Candy manufacturer Just Born Inc. hopes its recent e-mail marketing campaign has left recipients with a sour taste in their mouths.

Just Born, Bethlehem, PA, distributed e-mails to 5,000 consumers in four states last month to promote Zours, its new brand of sour fruit-candy chews. The privately owned, 77-year-old candy maker's more famous brands include Mike and Ike, Hot Tamales and Marshmallow Peeps.

The campaign has so far recorded a click-through rate of 5 percent, said Matt Pye, group product manager at Just Born. The company expects to send out as many as 10,000 free samples as part of a follow-up effort.

The Zours e-mails targeted households with children between the ages of 11 and 17, the core audience that Just Born identified for the new candy. The names were rented from an opt-in e-mail list managed by Etracks, Belmont, CA, an online direct marketer, Pye said. While the e-mails were delivered to the general household addresses, the style and content were geared toward its younger members, Pye said.

The e-mails offered recipients free samples of the sour candy in exchange for registering at Zours.com. The registration page asked the California, Colorado, New York and Pennsylvania target audience for their mailing address and other information.
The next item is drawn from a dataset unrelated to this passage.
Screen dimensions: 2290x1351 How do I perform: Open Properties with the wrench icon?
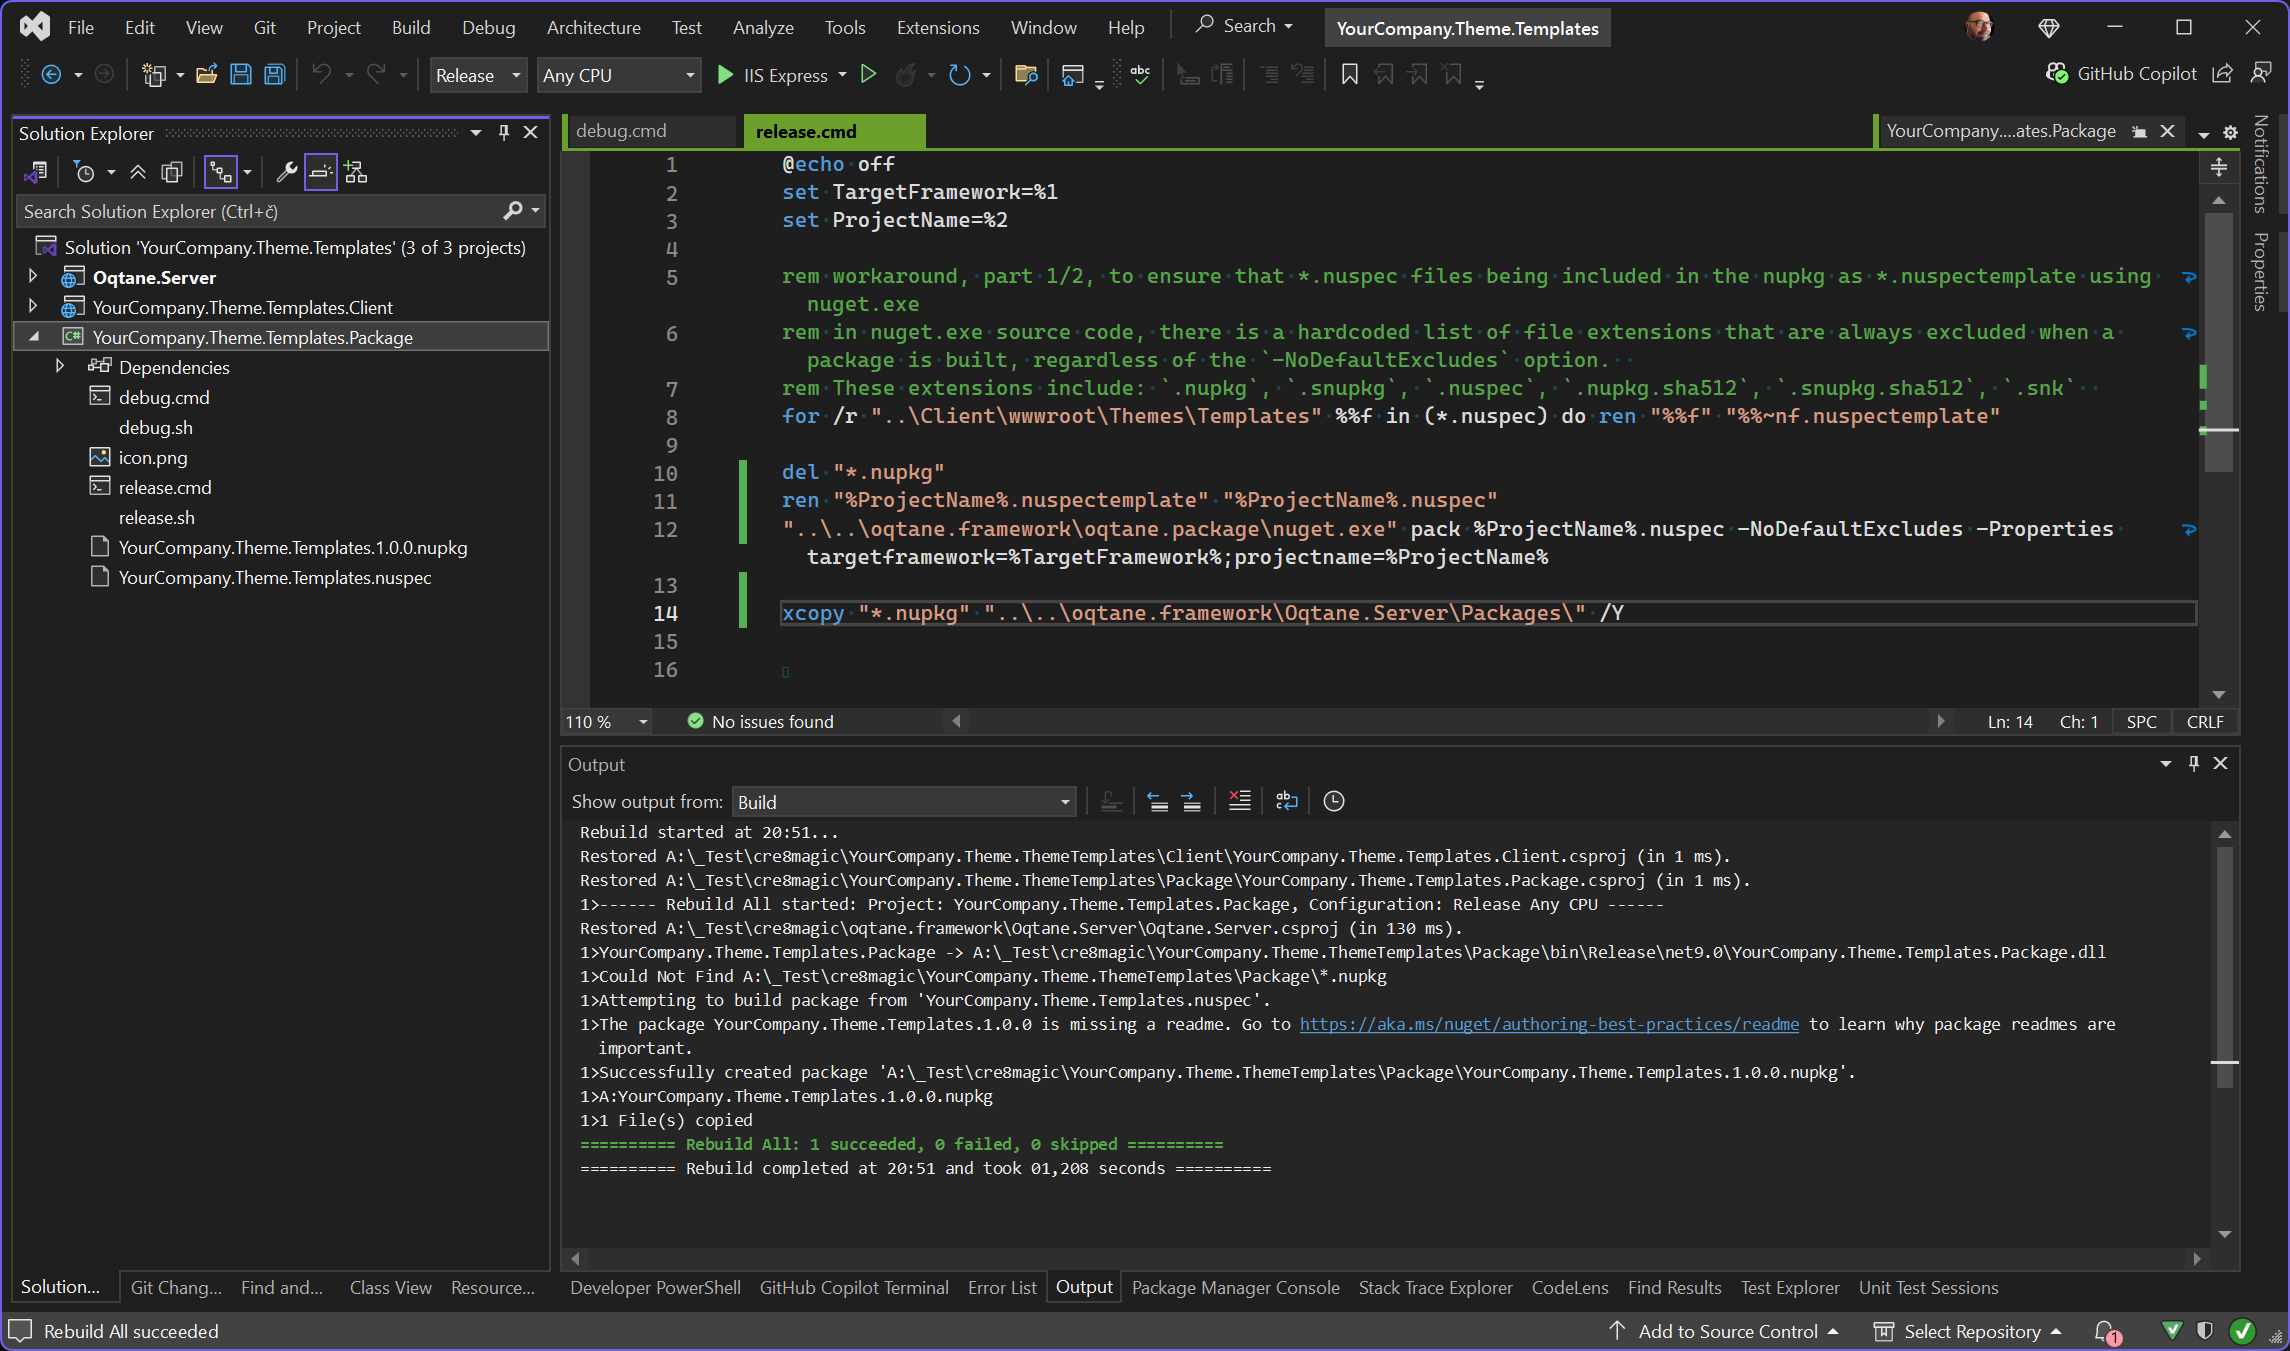pos(287,172)
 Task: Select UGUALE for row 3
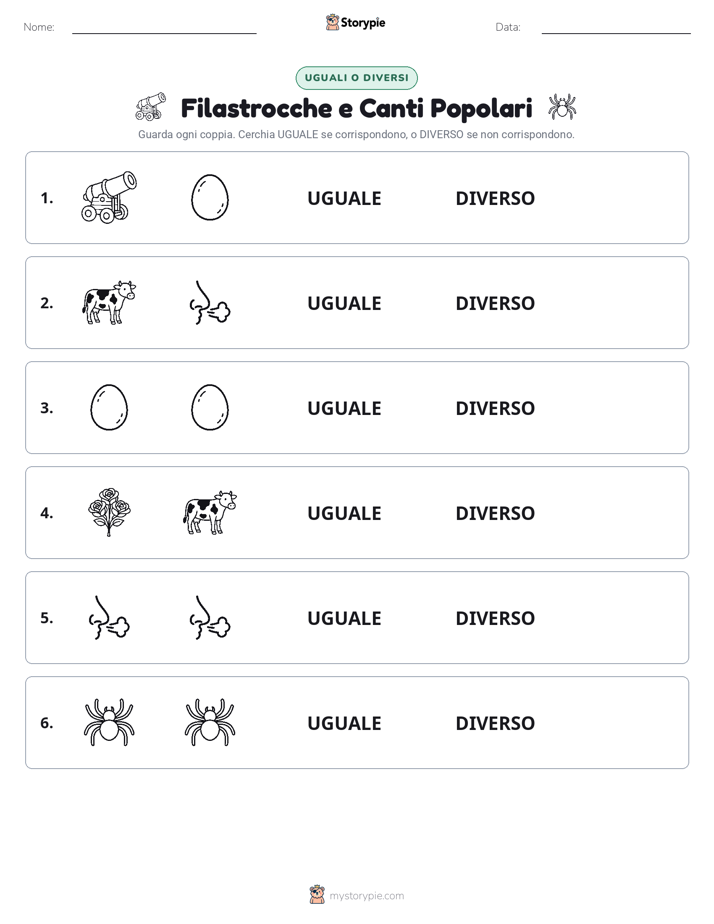[x=344, y=408]
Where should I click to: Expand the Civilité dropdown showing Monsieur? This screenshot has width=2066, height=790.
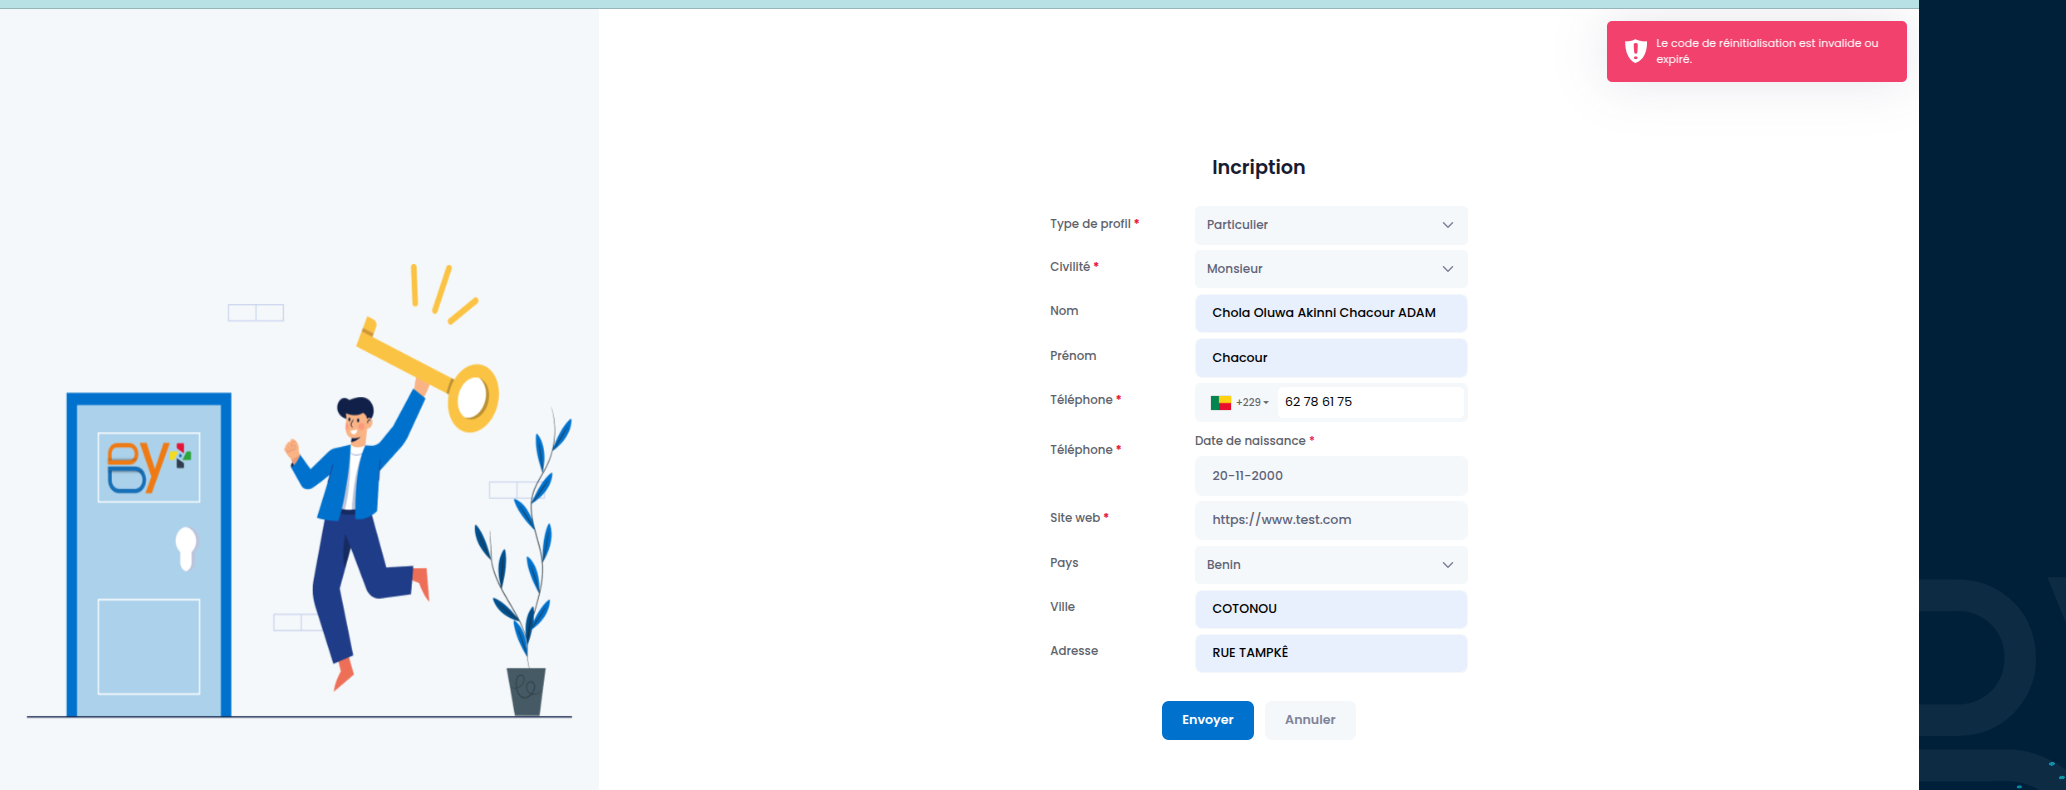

The 5,000 e-mails also encouraged recipients to enter a “pucker face” photo contest on the Web site, and to pass along the e-mail and candy offer to their friends in hopes of creating a buzz about the product.

“We're hoping for a viral marketing push,” said Pye. “Getting samples to our core audience via the e-mail and raising awareness of the new Web site will build to the current excitement.”

The Zours site launched two months ago, while a site for Marshmallow Peeps is up and running and a combined site for Mike and Ike and Hot Tamales is under construction.

“We're dealing with a target audience that is very computer-savvy and Web-savvy,” said Pye. An online, e-mail launch is a key way in which to reach its “most important audience — kids,” he said.